As you read the questions in this book, remember that they are here because of other people's mistakes and triumphs in life, or perhaps because of the lessons they have learned from others. Either way you look at it, please realize that preparing for marriage matters. Marriage matters because happiness matters. This is one of those moments in life where your perspective, attitude, and focus really count. You do not get a second chance to get it right the first time.
A Courtship from Across the World
I have no reservation in declaring that the time from January to October of 1996 was one of the most significant stages in my life. This was the time of my engagement to Phaidra Benincosa. This time period was especially important because I was preparing for one of the most critical decisions of my life: marriage.
After writing back and forth for a number of years between Salt Lake City, Utah, and Melbourne, Australia, Phaidra and I finally met in December 1995. At the beginning of January, we announced our desire to spend the rest of our lives together. We were engaged to be married.
The decision was one made on faith because so many problems and challenges confronted us. My roots were in Australia, and Phaidra's were in Utah. She was studying at school; I had work. We both had friends and family who meant everything to us. What could we do? Phaidra returned to Salt Lake City three days after our engagement with no wedding date set. Any goals we had together seemed unrealistic and obscure. We had no idea how we were going to marry and where to do it. We knew only that we wanted to.
The next few months provided opportunity for more growth than either of us had ever experienced. First came feelings of doubt since we were now apart and without each other's support. Questions arose in our minds. Did we really know each other? We had only seen each other in a vacation atmosphere. Anyone can fall in love on vacation. We didn't know what the other person was like in a day-to-day normal life. Would our different cultures cause problems? In which country would we live and raise our children? How could either of us afford to leave his or her native country and then get married? Would homesickness prevent the peaceful longevity of the relationship? Furthermore, how would each family feel about losing a son or daughter to the other?
Unanswered questions were not the only frustrations we experienced during these first few months. Although doubts and difficulties remained, we missed each other intensely. We felt a genuine kinship and love for each other, feelings that we knew needed further development. The best medium available to assist in developing our relationship was letter writing, which we agreed to do once a week. We acknowledged the need to get to know each other more intimately, spend more quality time together, and ask each other questions that revealed more about ourselves.
The value of asking questions became immediately apparent because it helped us identify with each other and further develop our love by accepting the idiosyncrasies of our personalities.
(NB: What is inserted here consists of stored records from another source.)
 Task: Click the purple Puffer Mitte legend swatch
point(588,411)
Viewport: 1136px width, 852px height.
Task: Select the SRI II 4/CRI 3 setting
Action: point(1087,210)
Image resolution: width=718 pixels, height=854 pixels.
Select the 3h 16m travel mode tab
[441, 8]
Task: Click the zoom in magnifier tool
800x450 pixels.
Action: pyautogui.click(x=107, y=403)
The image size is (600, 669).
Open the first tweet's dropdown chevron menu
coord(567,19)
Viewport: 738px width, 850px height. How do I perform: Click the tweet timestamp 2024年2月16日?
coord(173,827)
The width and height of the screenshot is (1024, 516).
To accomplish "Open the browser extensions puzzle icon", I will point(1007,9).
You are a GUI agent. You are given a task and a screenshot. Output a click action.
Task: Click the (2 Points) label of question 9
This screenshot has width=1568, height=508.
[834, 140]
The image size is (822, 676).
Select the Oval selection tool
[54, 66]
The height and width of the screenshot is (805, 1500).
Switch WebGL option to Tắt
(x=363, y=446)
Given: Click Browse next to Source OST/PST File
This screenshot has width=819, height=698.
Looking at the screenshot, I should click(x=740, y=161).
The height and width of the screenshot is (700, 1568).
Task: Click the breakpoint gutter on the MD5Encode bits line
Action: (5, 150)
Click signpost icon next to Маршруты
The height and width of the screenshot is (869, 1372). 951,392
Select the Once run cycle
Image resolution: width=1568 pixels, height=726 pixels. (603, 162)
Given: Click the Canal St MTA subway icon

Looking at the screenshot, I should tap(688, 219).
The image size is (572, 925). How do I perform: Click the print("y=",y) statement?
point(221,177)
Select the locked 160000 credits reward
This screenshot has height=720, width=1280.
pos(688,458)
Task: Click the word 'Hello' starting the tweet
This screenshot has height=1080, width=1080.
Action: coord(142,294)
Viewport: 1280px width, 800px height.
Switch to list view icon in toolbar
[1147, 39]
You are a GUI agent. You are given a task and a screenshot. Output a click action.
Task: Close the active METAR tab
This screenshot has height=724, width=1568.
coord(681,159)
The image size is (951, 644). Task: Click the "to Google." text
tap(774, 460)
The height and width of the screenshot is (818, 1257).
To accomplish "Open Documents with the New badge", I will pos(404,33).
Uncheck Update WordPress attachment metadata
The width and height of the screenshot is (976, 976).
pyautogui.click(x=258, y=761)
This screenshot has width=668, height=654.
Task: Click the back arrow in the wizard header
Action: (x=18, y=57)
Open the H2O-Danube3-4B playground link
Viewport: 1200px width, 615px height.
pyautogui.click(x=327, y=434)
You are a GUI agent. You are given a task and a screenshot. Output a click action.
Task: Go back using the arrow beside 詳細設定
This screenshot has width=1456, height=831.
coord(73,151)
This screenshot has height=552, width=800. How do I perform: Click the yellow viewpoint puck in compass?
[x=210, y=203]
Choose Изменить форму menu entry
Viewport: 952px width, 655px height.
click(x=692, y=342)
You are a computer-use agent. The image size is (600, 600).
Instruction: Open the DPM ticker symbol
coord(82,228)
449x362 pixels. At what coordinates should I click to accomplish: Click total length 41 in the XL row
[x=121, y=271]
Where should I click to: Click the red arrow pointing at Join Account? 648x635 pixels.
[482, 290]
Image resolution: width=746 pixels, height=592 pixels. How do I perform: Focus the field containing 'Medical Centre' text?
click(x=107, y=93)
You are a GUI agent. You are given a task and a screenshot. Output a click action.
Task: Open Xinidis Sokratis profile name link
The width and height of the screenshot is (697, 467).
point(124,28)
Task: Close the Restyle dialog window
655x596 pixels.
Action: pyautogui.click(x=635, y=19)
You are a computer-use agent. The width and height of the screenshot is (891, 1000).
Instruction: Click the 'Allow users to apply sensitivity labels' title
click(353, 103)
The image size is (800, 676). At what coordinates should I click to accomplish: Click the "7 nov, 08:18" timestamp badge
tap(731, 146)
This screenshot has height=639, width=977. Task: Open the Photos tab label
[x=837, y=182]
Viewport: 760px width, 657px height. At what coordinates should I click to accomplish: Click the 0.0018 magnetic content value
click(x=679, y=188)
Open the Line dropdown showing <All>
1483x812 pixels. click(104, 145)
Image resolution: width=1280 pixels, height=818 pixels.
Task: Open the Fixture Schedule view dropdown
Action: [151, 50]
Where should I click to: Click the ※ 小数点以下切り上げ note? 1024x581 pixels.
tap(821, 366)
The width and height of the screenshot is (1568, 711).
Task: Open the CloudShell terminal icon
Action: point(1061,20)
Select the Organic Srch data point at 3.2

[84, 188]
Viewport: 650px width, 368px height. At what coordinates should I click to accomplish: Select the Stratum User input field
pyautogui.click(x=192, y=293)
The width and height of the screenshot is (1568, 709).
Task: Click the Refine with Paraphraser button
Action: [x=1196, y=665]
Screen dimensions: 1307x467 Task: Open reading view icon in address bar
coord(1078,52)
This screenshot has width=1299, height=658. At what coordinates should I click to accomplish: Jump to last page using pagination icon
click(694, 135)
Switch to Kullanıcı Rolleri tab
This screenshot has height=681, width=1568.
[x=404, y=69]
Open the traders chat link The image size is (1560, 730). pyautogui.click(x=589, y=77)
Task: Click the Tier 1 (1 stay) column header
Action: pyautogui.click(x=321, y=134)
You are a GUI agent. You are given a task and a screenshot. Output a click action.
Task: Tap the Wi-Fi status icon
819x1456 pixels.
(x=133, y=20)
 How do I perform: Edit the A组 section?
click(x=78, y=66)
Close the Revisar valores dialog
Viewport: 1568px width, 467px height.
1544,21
How else could I find out that whenever Phaidra eats fries, she stirs up a mixture of mayonnaise and ketchup, usually on hamburger wrapping paper? How else could I learn that she likes twelve pillows on the bed instead of just two, or that I have to match my clothes; that she likes to be romanced on days when I don't feel like it, that I have to remember birthdays and anniversaries and be on call to administer foot rubs at her request? How else could I discover that she dislikes my colored clothing being washed with her whites, that the bathroom has to be cleaned every week, or that dishes have to be washed immediately after dinner (even if Monday Night Football is on)?
Phaidra and I understood that the decision to marry should not be taken lightly. The knowledge we gained, the information we received, and the emotions we shared by writing letters proved very worthwhile. However, although letter writing had its merits, it also had obvious limitations.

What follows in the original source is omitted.